(Data provided Opens)

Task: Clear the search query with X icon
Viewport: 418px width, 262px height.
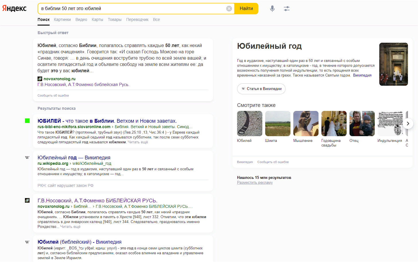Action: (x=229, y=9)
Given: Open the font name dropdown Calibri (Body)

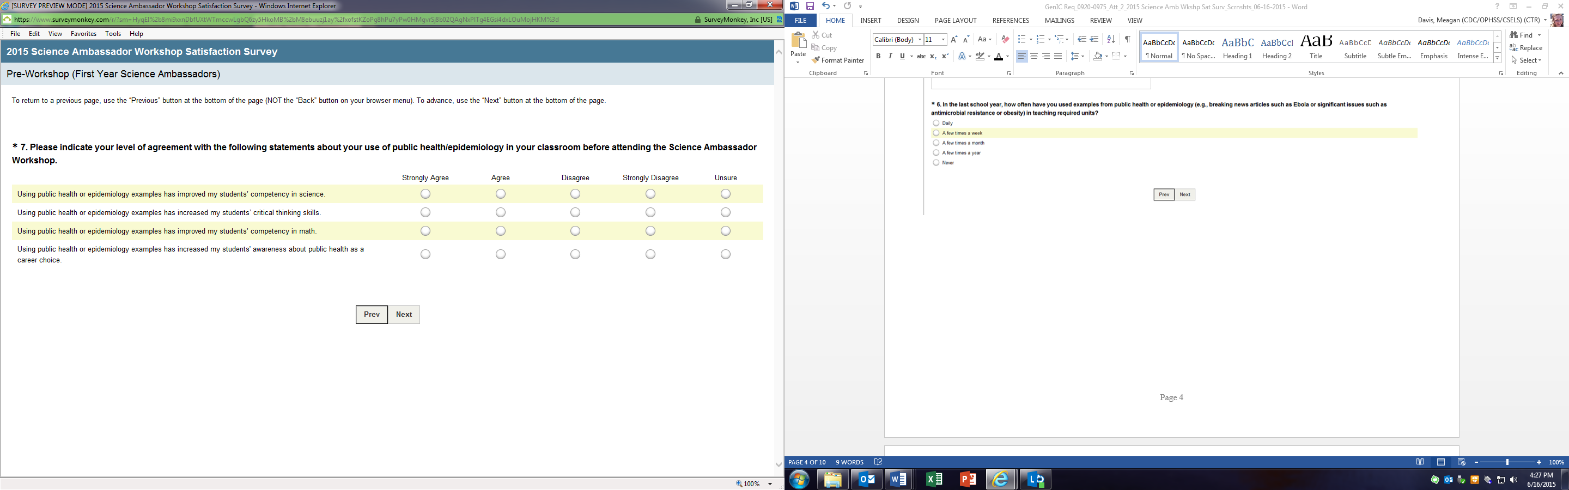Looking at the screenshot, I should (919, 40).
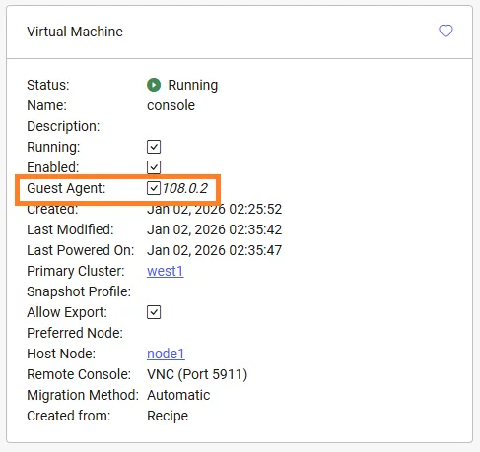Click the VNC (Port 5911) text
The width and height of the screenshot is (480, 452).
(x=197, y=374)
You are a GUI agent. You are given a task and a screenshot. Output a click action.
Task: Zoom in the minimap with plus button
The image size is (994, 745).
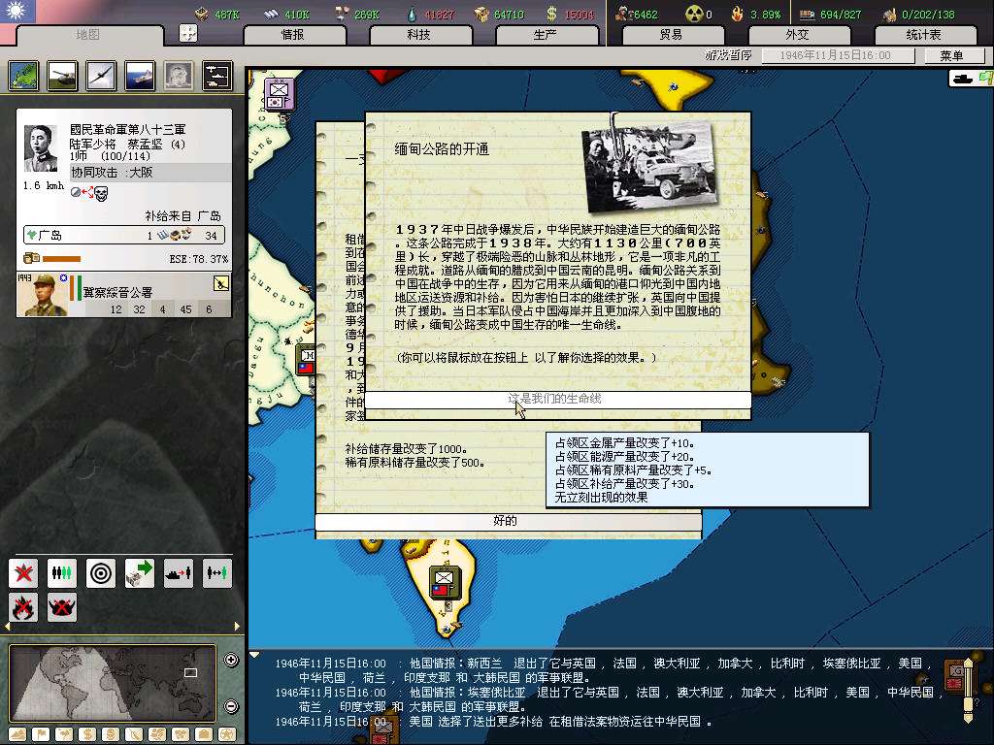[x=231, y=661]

(Data provided Closes)
(Data provided Opens)

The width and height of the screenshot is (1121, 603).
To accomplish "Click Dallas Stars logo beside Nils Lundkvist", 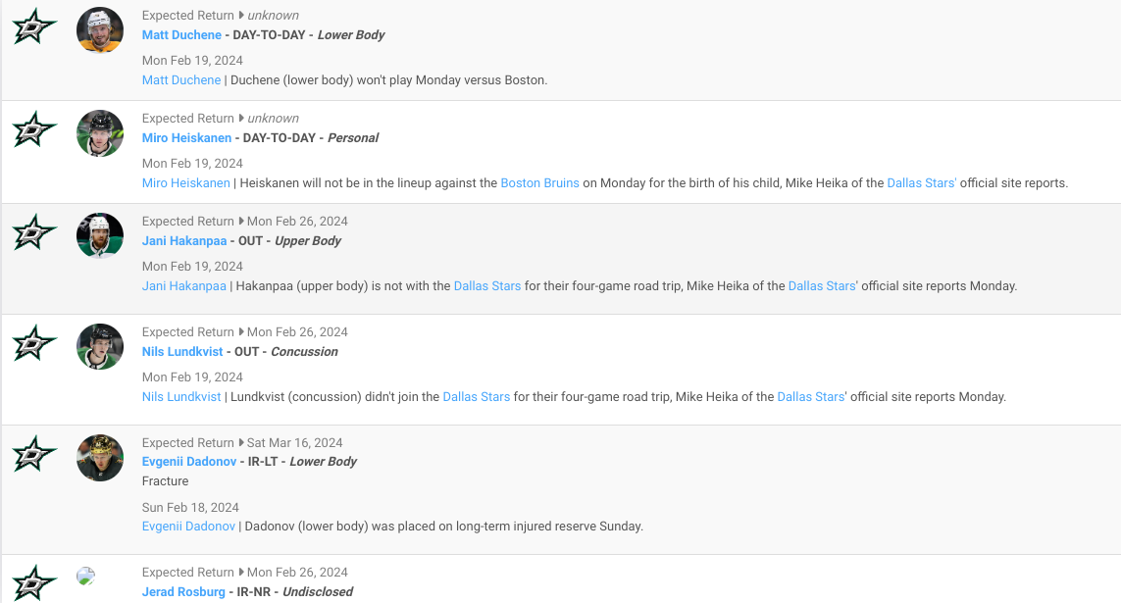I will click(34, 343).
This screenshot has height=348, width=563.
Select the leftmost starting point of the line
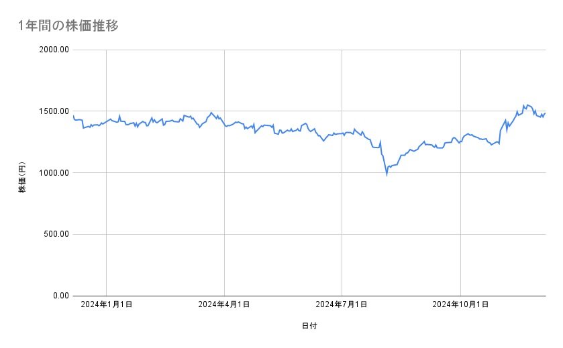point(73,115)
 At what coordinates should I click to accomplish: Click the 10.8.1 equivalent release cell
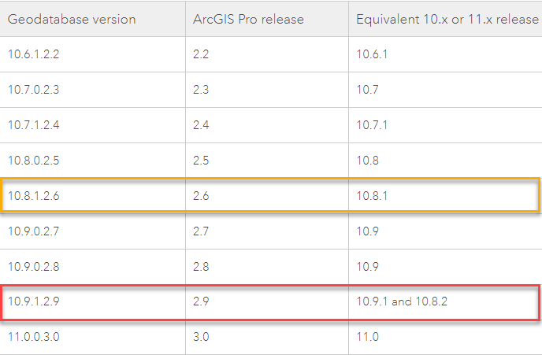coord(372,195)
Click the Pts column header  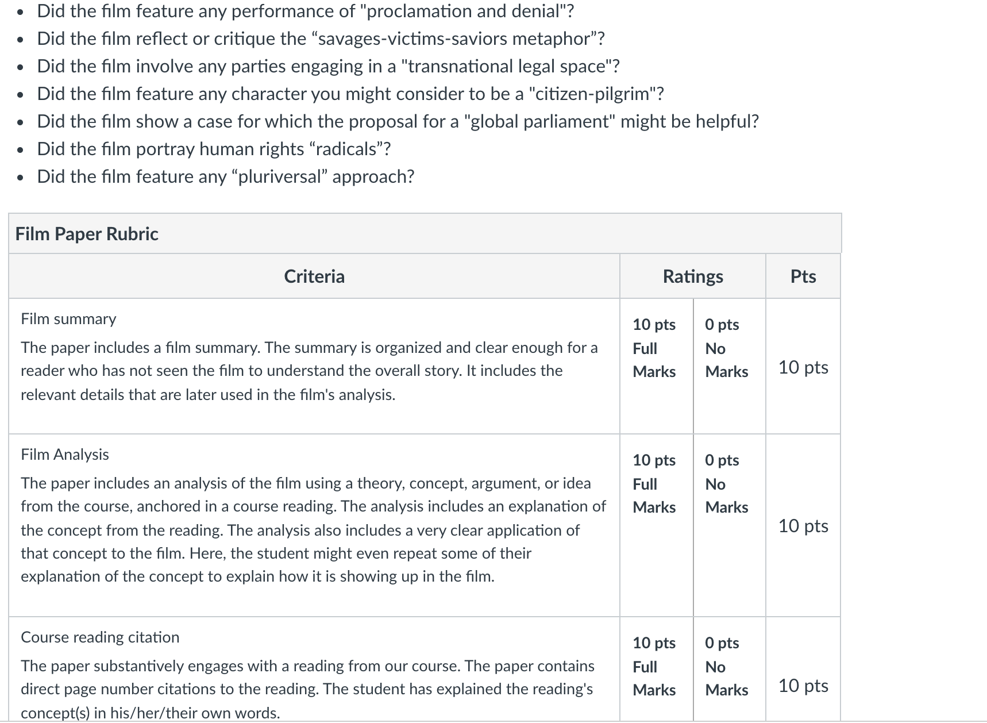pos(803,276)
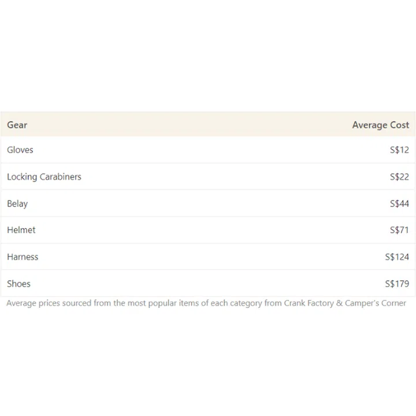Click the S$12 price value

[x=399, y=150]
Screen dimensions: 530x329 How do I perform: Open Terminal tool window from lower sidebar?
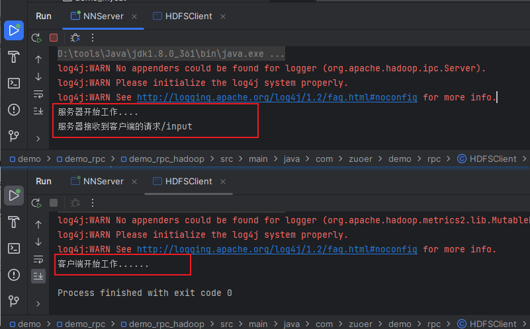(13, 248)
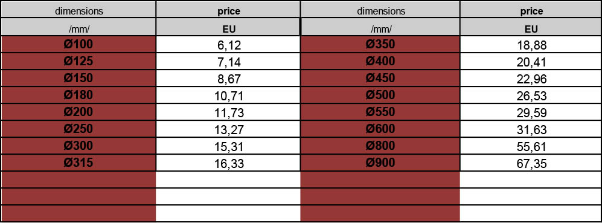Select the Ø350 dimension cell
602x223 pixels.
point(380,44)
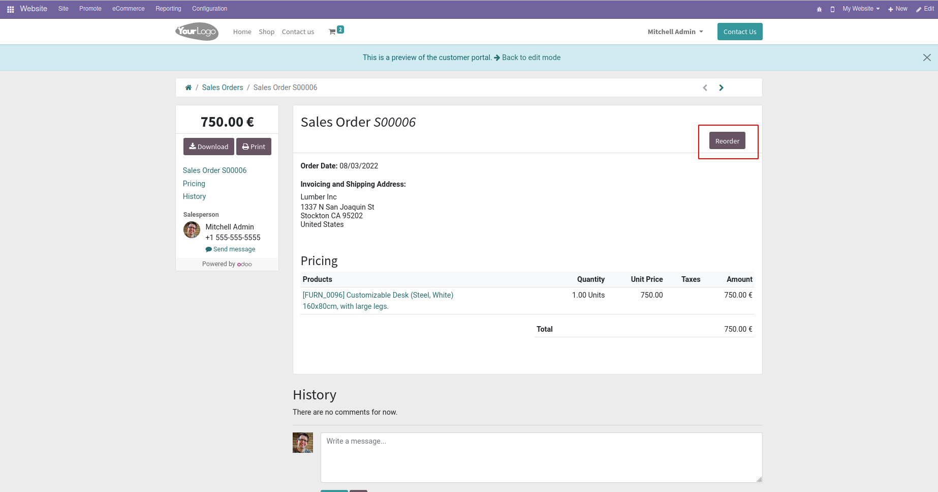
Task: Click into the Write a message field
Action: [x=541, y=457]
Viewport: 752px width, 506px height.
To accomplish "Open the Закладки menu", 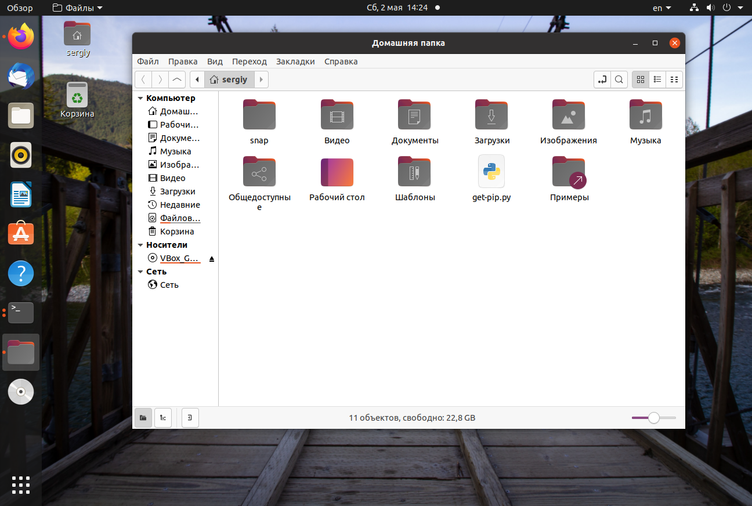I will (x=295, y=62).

(Data provided Closes)
(Data provided Opens)

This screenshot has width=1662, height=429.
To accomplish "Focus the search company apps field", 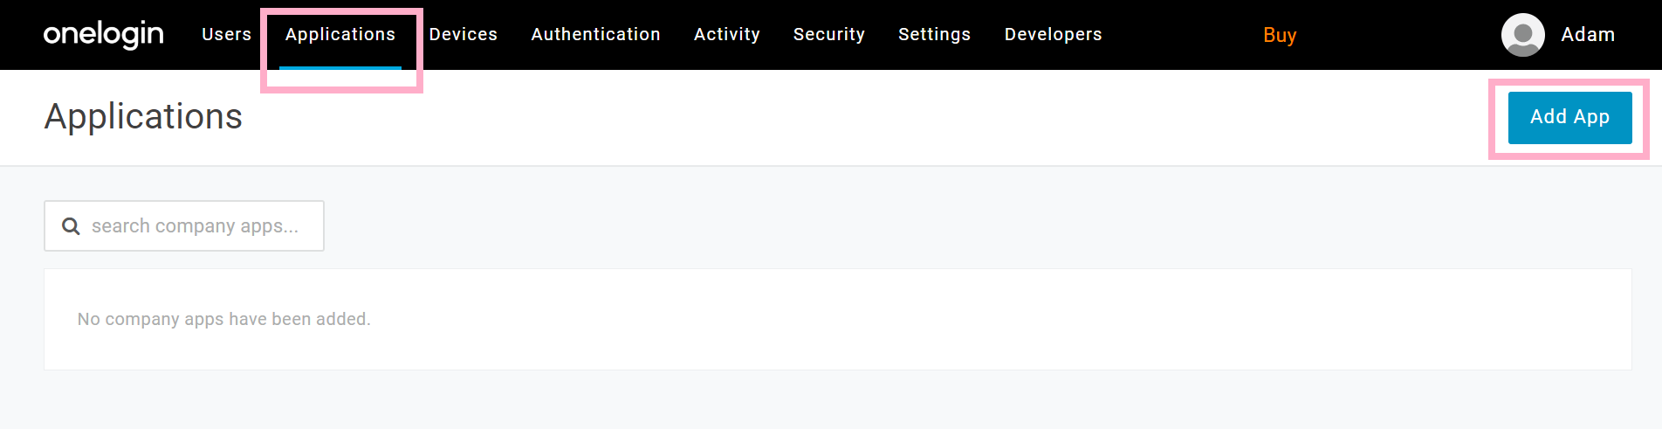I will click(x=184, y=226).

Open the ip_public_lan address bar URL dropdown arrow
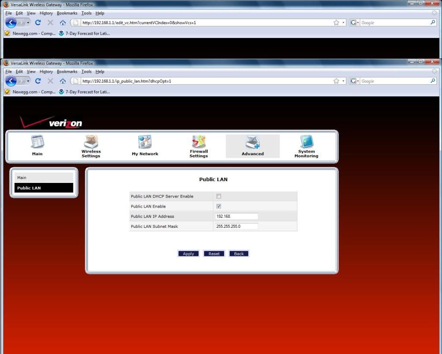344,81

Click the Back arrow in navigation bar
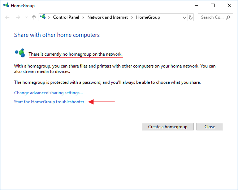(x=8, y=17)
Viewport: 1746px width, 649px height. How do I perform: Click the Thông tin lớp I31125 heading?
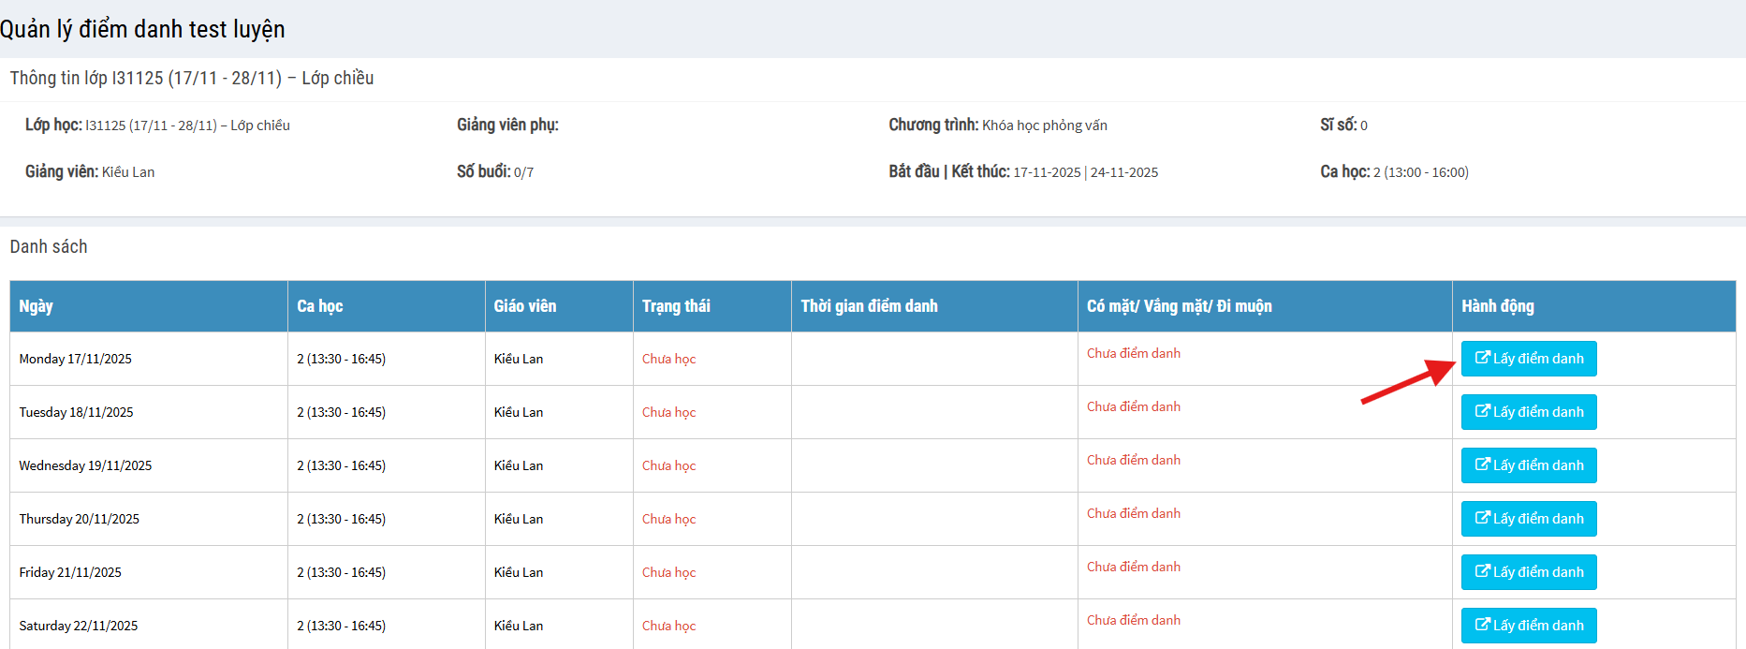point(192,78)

(Data provided Closes)

### Assignment
Every line that contains the string "This" should be copied from the records.

### Answer box
This screenshot has height=348, width=563.
This screenshot has width=1662, height=429.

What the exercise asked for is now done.